## Task description
Give the data below again, word for word.

## Data entries

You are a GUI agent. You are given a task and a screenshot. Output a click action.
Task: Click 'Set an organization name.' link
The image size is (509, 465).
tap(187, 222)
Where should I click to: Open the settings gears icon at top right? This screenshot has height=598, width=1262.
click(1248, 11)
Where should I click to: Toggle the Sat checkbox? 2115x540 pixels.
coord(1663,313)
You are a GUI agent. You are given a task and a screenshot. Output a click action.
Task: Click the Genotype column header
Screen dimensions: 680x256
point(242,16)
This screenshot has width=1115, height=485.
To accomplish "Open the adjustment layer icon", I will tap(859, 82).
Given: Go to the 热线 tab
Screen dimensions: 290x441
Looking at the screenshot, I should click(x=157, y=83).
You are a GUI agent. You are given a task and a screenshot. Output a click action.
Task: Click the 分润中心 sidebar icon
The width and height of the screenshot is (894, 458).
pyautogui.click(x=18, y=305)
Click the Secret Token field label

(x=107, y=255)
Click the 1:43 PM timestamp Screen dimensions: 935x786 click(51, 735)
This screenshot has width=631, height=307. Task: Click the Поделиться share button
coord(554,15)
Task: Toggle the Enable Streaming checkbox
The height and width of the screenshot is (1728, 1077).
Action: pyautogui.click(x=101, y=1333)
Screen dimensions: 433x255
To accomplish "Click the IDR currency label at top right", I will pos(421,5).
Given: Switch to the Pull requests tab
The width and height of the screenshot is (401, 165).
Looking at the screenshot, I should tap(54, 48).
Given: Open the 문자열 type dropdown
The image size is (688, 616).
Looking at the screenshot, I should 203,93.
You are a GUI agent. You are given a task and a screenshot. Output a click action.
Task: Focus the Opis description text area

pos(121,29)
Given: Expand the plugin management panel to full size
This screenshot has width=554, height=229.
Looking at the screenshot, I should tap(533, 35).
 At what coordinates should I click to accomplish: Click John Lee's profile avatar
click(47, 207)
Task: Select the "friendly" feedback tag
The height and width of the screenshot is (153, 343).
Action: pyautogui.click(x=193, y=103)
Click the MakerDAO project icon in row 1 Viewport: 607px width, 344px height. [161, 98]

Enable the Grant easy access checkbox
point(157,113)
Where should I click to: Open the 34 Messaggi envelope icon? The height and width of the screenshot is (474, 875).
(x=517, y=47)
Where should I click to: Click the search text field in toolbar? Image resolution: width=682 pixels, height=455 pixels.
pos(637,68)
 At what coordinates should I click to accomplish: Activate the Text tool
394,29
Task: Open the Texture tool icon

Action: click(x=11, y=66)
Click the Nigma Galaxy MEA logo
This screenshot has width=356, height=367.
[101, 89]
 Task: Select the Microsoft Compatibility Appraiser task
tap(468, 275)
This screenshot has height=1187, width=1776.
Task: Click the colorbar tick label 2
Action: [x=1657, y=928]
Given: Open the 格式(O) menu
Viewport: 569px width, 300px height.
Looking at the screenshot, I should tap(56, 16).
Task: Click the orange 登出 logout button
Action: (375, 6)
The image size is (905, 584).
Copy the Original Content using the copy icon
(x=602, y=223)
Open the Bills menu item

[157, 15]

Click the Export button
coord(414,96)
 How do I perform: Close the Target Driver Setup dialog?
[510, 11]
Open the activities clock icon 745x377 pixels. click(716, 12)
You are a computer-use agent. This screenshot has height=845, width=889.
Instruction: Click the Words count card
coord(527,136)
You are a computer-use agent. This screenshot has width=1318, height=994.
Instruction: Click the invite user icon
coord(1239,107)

## Answer below
You are a GUI agent. You are given a task and a screenshot. Output a click action.
Task: Click 'Set an organization name.' link
The image size is (509, 465).
tap(187, 222)
Where should I click to: Open the settings gears icon at top right? This screenshot has height=598, width=1262.
click(1248, 11)
Where should I click to: Toggle the Sat checkbox? 2115x540 pixels.
coord(1663,313)
You are a GUI agent. You are given a task and a screenshot. Output a click action.
Task: Click the Genotype column header
Screen dimensions: 680x256
point(242,16)
This screenshot has width=1115, height=485.
To accomplish "Open the adjustment layer icon", I will tap(859, 82).
Given: Go to the 热线 tab
Screen dimensions: 290x441
Looking at the screenshot, I should click(x=157, y=83).
You are a GUI agent. You are given a task and a screenshot. Output a click action.
Task: Click the 分润中心 sidebar icon
The width and height of the screenshot is (894, 458).
pyautogui.click(x=18, y=305)
Click the Secret Token field label

(x=107, y=255)
Click the 1:43 PM timestamp Screen dimensions: 935x786 click(51, 735)
This screenshot has width=631, height=307. Task: Click the Поделиться share button
coord(554,15)
Task: Toggle the Enable Streaming checkbox
The height and width of the screenshot is (1728, 1077).
Action: pyautogui.click(x=101, y=1333)
Screen dimensions: 433x255
To accomplish "Click the IDR currency label at top right", I will pos(421,5).
Given: Switch to the Pull requests tab
The width and height of the screenshot is (401, 165).
Looking at the screenshot, I should tap(54, 48).
Given: Open the 문자열 type dropdown
The image size is (688, 616).
Looking at the screenshot, I should 203,93.
You are a GUI agent. You are given a task and a screenshot. Output a click action.
Task: Focus the Opis description text area

pos(121,29)
Given: Expand the plugin management panel to full size
This screenshot has width=554, height=229.
Looking at the screenshot, I should tap(533, 35).
 At what coordinates should I click to accomplish: Click John Lee's profile avatar
click(47, 207)
Task: Select the "friendly" feedback tag
The height and width of the screenshot is (153, 343).
Action: pyautogui.click(x=193, y=103)
Click the MakerDAO project icon in row 1 Viewport: 607px width, 344px height. [161, 98]

Enable the Grant easy access checkbox
point(157,113)
Where should I click to: Open the 34 Messaggi envelope icon? The height and width of the screenshot is (474, 875).
(x=517, y=47)
Where should I click to: Click the search text field in toolbar? Image resolution: width=682 pixels, height=455 pixels.
pos(637,68)
 At what coordinates should I click to accomplish: Activate the Text tool
394,29
Task: Open the Texture tool icon

Action: click(x=11, y=66)
Click the Nigma Galaxy MEA logo
This screenshot has width=356, height=367.
[101, 89]
 Task: Select the Microsoft Compatibility Appraiser task
tap(468, 275)
This screenshot has height=1187, width=1776.
Task: Click the colorbar tick label 2
Action: [x=1657, y=928]
Given: Open the 格式(O) menu
Viewport: 569px width, 300px height.
Looking at the screenshot, I should tap(56, 16).
Task: Click the orange 登出 logout button
Action: (375, 6)
The image size is (905, 584).
Copy the Original Content using the copy icon
(x=602, y=223)
Open the Bills menu item

[157, 15]

Click the Export button
coord(414,96)
 How do I perform: Close the Target Driver Setup dialog?
[510, 11]
Open the activities clock icon 745x377 pixels. click(716, 12)
You are a computer-use agent. This screenshot has height=845, width=889.
Instruction: Click the Words count card
coord(527,136)
You are a computer-use agent. This screenshot has width=1318, height=994.
Instruction: Click the invite user icon
coord(1239,107)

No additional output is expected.